CapitaLand India Trust offers a trailing 12-month dividend yield of about 6.1%, delivering the strongest DPU growth and rental reversion among the five, with progress being made in its data centre portfolio.
Mapletree Pan Asia Commercial Trust offers a trailing 12-month dividend yield of about 5.5%. MPACT’s latest uplift relied more on lower finance costs and Singapore contribution, while overseas markets and currency effects remain a drag.
CapitaLand Integrated Commercial Trust offers a trailing 12-month dividend yield of about 4.8%. CICT’s latest DPU increase was supported by strong occupancy and positive rental reversions across both retail and office portfolios
Parkway Life REIT offers the lowest trailing dividend yield of 3.8%, but it has clearer contractual income visibility, with step-up in minimum rent under its Singapore hospital master lease framework from FY2026.

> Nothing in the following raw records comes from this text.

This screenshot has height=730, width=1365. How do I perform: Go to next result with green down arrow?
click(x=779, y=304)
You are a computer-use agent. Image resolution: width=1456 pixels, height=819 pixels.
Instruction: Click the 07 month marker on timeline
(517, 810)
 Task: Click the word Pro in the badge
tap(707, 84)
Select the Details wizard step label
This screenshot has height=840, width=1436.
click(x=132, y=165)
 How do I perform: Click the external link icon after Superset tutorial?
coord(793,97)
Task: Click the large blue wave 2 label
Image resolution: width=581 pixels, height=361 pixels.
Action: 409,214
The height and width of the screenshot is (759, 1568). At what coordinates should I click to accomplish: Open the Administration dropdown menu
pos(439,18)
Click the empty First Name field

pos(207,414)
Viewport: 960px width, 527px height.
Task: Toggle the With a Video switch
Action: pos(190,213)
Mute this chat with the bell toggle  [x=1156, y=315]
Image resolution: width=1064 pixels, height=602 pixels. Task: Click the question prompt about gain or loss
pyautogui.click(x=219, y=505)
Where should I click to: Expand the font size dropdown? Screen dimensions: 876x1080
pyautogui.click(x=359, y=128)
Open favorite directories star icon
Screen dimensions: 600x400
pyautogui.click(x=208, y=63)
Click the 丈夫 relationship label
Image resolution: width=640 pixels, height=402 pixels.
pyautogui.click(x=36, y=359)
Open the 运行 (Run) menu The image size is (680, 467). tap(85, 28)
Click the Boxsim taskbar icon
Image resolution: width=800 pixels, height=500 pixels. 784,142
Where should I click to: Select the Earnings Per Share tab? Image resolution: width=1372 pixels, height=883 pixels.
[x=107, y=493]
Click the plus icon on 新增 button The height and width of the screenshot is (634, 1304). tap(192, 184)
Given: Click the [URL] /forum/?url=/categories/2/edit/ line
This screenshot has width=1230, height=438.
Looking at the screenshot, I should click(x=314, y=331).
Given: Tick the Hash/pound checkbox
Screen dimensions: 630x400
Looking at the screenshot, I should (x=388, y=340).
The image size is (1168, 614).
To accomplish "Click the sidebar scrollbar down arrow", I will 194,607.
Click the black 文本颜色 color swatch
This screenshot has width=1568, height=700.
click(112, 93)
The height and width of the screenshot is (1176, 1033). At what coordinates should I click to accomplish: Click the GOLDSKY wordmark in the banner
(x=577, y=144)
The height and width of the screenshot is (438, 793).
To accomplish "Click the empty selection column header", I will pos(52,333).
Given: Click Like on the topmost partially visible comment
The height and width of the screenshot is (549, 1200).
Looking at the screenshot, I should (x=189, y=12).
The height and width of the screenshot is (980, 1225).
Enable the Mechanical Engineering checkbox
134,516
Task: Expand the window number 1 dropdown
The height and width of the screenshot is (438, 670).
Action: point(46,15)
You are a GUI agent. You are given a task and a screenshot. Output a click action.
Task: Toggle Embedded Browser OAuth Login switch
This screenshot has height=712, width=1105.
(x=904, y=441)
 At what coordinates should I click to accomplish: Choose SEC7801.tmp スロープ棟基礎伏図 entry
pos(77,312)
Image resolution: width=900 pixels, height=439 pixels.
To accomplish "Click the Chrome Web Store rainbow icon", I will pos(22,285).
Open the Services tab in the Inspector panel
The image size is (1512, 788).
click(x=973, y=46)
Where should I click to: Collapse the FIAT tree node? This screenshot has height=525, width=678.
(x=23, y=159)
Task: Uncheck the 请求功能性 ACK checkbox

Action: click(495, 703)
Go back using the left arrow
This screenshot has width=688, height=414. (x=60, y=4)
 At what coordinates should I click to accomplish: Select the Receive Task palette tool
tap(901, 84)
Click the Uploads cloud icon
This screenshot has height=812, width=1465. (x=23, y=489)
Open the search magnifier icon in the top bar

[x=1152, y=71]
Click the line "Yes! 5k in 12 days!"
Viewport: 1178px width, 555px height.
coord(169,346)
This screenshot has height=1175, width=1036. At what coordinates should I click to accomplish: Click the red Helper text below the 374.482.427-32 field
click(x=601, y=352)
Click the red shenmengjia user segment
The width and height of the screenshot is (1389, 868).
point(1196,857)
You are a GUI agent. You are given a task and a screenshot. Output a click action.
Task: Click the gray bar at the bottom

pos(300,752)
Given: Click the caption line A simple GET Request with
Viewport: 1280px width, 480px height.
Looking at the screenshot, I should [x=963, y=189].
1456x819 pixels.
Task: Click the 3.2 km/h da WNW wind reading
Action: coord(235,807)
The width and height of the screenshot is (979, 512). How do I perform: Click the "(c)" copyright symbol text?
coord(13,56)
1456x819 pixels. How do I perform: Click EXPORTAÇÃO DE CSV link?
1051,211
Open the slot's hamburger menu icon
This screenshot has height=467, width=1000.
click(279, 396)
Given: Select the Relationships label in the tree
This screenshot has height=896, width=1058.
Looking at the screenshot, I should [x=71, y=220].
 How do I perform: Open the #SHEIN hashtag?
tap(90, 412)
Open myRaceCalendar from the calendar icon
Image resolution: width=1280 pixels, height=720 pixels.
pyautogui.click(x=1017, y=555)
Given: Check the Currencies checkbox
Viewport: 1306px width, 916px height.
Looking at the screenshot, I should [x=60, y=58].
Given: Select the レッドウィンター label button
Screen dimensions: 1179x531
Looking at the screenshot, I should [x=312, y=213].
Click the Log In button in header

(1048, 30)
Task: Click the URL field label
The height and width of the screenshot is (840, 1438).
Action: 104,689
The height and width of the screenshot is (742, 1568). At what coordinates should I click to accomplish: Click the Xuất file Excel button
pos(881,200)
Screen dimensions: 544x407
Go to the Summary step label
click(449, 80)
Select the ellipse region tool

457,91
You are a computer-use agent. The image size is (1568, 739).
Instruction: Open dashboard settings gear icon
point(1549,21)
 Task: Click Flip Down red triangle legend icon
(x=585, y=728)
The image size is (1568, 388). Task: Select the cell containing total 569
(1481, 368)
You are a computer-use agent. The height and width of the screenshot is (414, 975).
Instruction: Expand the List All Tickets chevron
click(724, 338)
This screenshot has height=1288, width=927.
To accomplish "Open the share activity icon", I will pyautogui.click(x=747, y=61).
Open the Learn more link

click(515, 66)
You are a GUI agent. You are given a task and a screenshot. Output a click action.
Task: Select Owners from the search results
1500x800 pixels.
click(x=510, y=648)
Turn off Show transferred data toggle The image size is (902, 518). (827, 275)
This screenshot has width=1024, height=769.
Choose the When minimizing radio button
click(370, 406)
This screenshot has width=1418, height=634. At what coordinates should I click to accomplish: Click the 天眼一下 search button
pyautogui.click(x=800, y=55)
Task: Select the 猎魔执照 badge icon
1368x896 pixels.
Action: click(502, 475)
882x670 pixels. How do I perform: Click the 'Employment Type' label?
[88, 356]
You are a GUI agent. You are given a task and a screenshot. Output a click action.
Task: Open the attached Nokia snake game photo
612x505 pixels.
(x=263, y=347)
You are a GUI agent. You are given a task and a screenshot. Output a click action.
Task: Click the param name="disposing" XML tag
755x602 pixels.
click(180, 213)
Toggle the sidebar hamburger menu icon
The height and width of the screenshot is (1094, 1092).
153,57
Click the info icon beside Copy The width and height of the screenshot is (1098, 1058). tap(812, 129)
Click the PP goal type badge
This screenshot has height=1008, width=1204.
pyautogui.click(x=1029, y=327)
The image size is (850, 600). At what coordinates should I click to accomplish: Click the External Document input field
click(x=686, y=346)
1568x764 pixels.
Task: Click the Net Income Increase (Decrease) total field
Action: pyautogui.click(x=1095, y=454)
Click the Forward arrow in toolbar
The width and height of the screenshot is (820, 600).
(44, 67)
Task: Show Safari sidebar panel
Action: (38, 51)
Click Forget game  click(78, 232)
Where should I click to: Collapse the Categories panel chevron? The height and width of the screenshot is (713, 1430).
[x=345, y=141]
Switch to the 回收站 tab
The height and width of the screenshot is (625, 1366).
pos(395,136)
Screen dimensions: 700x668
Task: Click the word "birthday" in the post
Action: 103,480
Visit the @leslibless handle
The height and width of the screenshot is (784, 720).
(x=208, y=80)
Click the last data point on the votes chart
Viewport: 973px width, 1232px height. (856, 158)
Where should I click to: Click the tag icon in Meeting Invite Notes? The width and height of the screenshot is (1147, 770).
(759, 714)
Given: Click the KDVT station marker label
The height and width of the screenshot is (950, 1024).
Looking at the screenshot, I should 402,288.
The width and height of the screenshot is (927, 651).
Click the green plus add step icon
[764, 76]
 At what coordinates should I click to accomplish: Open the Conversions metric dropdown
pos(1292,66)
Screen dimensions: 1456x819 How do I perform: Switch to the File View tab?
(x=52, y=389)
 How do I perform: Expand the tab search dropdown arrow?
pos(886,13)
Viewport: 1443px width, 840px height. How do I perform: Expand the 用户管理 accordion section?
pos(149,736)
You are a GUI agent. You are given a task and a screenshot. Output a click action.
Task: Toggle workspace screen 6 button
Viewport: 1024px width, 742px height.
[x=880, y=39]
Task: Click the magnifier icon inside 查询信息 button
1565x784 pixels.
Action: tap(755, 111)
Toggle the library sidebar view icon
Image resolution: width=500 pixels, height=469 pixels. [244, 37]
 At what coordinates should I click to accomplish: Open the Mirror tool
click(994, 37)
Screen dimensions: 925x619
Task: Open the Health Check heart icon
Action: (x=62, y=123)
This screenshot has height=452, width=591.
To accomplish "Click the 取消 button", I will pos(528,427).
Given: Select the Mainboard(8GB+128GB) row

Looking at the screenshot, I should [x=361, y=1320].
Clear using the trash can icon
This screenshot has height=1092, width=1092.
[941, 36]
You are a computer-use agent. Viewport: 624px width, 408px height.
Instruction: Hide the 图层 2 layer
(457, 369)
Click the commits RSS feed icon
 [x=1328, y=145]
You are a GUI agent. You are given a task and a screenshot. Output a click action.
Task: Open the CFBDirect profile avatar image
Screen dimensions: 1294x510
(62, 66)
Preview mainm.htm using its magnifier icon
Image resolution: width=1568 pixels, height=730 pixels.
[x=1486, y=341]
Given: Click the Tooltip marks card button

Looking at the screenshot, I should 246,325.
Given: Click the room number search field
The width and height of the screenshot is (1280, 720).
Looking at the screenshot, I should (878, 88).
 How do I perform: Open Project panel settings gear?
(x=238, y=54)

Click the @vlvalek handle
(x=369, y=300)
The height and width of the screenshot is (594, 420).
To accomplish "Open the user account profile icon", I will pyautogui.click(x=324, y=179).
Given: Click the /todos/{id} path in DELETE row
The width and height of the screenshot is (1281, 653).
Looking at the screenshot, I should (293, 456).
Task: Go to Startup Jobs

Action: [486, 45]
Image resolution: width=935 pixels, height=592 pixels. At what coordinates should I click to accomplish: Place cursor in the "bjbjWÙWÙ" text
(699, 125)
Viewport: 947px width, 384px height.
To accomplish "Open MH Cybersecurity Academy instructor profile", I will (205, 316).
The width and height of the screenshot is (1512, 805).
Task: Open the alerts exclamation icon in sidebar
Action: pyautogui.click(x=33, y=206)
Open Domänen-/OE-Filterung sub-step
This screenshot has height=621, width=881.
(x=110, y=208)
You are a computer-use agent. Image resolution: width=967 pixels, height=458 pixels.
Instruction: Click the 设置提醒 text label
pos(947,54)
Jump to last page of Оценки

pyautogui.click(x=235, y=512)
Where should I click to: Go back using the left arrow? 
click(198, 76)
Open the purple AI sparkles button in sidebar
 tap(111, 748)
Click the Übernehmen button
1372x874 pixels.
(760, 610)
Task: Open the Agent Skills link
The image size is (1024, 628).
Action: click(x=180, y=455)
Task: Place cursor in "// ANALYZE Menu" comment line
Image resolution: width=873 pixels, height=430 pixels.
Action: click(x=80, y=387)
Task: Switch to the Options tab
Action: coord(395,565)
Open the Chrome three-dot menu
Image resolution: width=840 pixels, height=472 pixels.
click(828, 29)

Overall, OUE REIT and CapitaLand India Trust screen with the highest yields, but they also come with more variables that can affect distributable income, such as office cycles and currency translation.
CICT and Parkway Life REIT offer lower yields, but their income profiles are supported by steadier occupancy and more visible lease structures.
Looking ahead into 2026, we expect Singapore REITs may benefit as interest rates ease and borrowing costs gradually reset lower.
However, the divergence in REIT performance is likely to persist. Returns should still depend on sub-sector exposure, geographical mix, refinancing schedules, and how much debt is locked in at fixed rates
Within the sector, we prefer REITs that can defend and grow distributions through active portfolio management, such as asset enhancements, disciplined capital recycling, selective acquisitions, and capturing rental reversion where fundamentals allow.